▸ **Problem statement**
Of the material below, the lines to be retyped are those from the line containing "Task: Select the 54.9% possession value" through the line containing "Given: Enable the Retirement Plan checkbox", inclusive; reproduce them exactly.

▸ **Supplied records**

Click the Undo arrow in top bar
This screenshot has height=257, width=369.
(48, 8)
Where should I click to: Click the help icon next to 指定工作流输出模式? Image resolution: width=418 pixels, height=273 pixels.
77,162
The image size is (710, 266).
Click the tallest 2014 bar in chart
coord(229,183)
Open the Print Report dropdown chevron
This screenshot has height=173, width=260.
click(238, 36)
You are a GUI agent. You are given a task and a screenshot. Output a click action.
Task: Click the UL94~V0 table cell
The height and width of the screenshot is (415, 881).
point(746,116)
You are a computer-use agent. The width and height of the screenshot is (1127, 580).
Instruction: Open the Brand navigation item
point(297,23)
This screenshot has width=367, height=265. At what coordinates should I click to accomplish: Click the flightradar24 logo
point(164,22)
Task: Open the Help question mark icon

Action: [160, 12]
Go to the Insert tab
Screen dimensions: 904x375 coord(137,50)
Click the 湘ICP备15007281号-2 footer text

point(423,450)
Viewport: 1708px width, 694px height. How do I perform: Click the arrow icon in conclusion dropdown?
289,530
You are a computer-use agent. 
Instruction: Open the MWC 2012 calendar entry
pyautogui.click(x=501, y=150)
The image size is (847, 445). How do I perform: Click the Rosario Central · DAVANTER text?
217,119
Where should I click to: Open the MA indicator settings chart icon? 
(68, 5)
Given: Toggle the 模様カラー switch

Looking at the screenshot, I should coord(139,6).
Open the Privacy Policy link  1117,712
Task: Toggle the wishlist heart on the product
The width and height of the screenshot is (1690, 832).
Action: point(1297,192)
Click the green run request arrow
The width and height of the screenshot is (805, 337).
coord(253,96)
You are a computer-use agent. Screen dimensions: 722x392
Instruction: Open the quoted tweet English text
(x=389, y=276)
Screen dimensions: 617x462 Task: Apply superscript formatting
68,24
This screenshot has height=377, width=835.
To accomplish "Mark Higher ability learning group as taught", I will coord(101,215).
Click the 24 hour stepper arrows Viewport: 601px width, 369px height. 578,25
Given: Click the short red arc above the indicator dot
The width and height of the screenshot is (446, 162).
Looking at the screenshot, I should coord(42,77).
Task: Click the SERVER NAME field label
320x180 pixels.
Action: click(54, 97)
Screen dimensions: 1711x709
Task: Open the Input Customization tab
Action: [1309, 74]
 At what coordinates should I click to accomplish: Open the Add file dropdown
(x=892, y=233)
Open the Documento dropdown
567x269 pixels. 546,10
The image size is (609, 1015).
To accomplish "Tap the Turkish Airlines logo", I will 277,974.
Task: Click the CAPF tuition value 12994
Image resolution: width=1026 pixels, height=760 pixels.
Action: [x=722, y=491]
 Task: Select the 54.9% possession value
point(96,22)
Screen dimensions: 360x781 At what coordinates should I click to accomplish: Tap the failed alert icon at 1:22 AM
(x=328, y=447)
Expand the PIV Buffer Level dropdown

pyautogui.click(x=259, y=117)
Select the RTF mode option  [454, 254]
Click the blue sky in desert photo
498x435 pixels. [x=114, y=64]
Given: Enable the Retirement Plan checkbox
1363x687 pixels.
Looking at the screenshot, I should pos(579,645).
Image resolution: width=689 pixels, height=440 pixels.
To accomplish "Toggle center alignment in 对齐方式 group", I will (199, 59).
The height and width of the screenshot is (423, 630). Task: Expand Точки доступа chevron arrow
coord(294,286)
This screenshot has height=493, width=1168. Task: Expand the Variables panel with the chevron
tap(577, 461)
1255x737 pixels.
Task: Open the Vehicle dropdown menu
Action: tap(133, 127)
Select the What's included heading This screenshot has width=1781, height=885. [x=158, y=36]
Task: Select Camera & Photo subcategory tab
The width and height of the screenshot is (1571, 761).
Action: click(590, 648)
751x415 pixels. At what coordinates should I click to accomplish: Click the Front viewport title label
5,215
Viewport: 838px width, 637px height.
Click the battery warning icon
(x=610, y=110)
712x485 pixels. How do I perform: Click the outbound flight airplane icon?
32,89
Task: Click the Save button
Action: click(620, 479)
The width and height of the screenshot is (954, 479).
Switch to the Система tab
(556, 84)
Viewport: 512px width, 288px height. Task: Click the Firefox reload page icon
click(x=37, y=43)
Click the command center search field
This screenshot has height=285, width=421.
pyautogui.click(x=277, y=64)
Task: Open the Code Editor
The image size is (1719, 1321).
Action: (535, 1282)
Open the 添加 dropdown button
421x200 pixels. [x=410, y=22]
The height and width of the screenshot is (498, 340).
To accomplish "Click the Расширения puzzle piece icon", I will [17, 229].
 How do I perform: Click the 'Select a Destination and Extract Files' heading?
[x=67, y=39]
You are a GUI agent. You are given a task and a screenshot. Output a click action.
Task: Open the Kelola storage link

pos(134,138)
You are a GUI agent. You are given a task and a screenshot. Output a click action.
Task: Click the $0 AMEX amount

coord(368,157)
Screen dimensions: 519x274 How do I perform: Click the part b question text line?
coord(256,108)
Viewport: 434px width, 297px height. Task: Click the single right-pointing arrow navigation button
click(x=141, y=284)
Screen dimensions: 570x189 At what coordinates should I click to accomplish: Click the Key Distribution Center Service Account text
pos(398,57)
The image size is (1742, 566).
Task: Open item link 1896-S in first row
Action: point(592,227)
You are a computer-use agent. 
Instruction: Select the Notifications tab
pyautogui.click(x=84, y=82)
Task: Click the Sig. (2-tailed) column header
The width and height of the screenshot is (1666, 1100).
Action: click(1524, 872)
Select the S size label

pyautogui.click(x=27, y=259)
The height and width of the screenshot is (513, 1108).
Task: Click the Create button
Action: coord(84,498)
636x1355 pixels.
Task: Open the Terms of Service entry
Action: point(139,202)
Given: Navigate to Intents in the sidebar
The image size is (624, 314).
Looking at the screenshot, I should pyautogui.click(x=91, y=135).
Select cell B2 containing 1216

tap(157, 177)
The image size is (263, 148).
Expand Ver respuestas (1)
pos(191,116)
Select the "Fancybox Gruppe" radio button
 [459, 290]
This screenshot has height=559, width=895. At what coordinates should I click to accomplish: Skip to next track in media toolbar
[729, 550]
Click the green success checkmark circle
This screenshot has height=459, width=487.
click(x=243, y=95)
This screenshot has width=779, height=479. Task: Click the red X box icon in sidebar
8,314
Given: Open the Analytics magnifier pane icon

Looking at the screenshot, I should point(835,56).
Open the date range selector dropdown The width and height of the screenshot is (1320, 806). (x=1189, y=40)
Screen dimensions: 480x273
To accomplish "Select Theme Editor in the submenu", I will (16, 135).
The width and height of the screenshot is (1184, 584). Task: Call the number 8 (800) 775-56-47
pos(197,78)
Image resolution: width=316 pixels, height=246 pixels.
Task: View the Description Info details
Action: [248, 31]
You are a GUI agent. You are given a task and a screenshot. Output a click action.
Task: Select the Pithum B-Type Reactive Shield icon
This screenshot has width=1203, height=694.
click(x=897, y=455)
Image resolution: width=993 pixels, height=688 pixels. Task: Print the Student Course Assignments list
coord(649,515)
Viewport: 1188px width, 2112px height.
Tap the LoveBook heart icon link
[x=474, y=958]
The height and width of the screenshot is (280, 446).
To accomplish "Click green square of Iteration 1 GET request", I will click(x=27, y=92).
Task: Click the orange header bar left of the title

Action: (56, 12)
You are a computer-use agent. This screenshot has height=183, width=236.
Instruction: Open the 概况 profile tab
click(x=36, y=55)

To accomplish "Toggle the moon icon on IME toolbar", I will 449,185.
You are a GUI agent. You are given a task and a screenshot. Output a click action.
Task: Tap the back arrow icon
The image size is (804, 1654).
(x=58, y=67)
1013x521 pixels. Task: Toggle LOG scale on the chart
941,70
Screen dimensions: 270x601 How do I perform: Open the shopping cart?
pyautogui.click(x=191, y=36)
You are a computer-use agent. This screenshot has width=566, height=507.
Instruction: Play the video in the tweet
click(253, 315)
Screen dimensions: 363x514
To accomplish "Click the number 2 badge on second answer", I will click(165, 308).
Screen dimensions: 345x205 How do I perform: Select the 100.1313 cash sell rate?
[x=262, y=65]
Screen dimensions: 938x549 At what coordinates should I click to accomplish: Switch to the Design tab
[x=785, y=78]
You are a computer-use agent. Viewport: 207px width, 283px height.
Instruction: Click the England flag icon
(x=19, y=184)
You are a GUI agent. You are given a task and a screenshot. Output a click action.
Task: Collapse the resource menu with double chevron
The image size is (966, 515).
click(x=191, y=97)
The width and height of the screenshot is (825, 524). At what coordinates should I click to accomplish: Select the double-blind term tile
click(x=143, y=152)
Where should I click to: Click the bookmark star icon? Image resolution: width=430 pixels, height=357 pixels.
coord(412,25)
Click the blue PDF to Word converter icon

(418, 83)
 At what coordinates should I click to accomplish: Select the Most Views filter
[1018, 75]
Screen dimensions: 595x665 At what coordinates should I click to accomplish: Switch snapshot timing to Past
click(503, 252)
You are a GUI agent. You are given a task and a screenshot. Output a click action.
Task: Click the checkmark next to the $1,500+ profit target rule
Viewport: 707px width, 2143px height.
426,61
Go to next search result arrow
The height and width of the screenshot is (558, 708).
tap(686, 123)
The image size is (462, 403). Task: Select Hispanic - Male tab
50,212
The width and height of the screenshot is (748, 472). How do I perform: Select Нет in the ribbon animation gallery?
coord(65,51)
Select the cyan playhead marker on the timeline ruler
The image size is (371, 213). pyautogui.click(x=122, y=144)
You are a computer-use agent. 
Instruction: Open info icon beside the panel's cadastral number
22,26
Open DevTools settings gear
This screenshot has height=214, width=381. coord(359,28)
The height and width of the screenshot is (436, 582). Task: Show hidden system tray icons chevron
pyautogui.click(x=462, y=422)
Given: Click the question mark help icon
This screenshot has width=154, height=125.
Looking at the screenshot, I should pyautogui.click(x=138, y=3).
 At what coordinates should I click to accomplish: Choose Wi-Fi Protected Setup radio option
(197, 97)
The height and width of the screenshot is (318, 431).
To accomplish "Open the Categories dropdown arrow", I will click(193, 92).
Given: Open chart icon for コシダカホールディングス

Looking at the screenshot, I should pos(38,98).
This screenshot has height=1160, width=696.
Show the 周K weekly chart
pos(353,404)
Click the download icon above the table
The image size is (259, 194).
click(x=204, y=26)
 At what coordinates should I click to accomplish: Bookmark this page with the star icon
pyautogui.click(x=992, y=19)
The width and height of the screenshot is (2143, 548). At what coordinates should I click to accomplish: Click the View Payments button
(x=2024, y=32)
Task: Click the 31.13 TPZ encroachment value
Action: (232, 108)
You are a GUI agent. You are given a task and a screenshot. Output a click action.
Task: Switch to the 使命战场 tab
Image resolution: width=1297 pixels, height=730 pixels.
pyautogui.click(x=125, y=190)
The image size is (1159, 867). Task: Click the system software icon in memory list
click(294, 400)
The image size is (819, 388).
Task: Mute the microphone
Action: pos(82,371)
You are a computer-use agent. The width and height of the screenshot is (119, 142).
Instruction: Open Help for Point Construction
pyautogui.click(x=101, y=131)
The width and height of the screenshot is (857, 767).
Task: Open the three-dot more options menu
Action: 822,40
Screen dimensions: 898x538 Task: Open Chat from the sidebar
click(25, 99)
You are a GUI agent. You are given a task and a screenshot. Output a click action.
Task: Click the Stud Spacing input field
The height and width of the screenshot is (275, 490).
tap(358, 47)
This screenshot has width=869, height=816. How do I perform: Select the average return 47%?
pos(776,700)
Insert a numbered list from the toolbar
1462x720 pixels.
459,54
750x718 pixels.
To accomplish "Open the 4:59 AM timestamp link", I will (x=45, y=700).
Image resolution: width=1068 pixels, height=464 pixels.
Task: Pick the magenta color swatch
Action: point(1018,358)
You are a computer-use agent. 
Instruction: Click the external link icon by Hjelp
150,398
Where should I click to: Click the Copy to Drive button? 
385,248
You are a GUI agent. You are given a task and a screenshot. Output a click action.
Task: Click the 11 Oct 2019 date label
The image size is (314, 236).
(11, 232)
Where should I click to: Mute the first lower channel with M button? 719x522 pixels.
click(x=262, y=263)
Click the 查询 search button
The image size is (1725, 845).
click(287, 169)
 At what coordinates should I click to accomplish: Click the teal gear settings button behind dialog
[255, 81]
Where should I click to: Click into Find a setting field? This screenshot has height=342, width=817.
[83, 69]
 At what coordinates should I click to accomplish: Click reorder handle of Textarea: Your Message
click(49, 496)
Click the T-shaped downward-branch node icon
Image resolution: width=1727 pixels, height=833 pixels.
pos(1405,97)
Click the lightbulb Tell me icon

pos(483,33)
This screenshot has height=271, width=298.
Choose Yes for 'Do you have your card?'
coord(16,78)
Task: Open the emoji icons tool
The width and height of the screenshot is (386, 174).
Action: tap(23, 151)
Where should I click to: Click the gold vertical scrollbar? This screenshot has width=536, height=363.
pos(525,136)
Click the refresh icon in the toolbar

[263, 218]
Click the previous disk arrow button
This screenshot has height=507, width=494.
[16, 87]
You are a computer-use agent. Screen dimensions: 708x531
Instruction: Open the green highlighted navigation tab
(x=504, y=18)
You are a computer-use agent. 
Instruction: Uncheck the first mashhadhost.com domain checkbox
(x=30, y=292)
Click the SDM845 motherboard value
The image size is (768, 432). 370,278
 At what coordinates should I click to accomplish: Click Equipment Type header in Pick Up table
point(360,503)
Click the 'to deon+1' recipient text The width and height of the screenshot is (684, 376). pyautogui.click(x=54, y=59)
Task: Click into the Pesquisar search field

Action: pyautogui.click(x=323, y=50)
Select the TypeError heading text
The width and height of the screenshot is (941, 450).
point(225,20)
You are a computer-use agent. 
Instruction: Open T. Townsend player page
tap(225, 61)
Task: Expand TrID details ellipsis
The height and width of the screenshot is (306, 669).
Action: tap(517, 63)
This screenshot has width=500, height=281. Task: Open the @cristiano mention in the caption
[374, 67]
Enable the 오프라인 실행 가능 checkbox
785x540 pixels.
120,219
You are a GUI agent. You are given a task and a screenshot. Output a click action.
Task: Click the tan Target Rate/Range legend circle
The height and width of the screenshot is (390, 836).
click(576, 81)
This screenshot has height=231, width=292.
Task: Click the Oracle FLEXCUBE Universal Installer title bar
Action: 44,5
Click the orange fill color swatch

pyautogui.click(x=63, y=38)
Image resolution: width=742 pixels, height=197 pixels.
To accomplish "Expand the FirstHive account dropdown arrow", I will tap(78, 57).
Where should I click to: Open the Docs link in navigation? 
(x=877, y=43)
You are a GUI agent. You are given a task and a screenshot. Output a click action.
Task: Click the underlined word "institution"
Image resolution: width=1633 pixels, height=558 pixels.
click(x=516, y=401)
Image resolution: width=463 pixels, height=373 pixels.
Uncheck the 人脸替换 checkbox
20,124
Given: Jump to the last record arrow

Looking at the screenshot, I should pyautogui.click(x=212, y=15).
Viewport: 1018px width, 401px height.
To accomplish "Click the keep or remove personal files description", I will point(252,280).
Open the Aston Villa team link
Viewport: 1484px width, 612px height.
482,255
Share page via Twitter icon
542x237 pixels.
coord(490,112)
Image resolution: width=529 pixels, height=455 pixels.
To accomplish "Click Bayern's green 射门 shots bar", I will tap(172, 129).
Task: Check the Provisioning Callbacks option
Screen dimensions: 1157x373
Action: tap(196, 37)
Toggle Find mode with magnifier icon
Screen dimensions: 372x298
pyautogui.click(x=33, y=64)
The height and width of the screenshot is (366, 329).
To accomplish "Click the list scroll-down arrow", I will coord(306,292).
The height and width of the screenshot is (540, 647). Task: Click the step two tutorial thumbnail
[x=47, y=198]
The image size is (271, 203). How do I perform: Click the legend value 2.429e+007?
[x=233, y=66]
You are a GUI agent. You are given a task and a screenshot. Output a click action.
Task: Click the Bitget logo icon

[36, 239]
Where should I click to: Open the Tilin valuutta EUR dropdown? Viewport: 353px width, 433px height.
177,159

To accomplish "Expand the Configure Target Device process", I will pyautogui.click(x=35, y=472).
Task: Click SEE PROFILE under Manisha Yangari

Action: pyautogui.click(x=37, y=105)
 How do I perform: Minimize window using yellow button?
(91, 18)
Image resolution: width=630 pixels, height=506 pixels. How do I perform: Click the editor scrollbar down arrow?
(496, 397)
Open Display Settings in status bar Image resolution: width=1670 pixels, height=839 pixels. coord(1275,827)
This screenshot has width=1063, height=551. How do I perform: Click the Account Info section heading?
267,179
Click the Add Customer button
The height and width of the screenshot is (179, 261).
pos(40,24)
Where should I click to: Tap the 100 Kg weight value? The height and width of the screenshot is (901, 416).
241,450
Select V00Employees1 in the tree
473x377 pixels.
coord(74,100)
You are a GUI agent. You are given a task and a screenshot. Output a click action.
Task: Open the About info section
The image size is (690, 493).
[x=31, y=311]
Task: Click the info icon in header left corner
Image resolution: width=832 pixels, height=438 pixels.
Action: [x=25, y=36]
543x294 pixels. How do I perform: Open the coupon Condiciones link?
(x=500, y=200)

▸ **Worked solution**
 Task: Select the 54.9% possession value
point(96,22)
Screen dimensions: 360x781 At what coordinates should I click to accomplish: Tap the failed alert icon at 1:22 AM
(x=328, y=447)
Expand the PIV Buffer Level dropdown

pyautogui.click(x=259, y=117)
Select the RTF mode option  [454, 254]
Click the blue sky in desert photo
498x435 pixels. [x=114, y=64]
Given: Enable the Retirement Plan checkbox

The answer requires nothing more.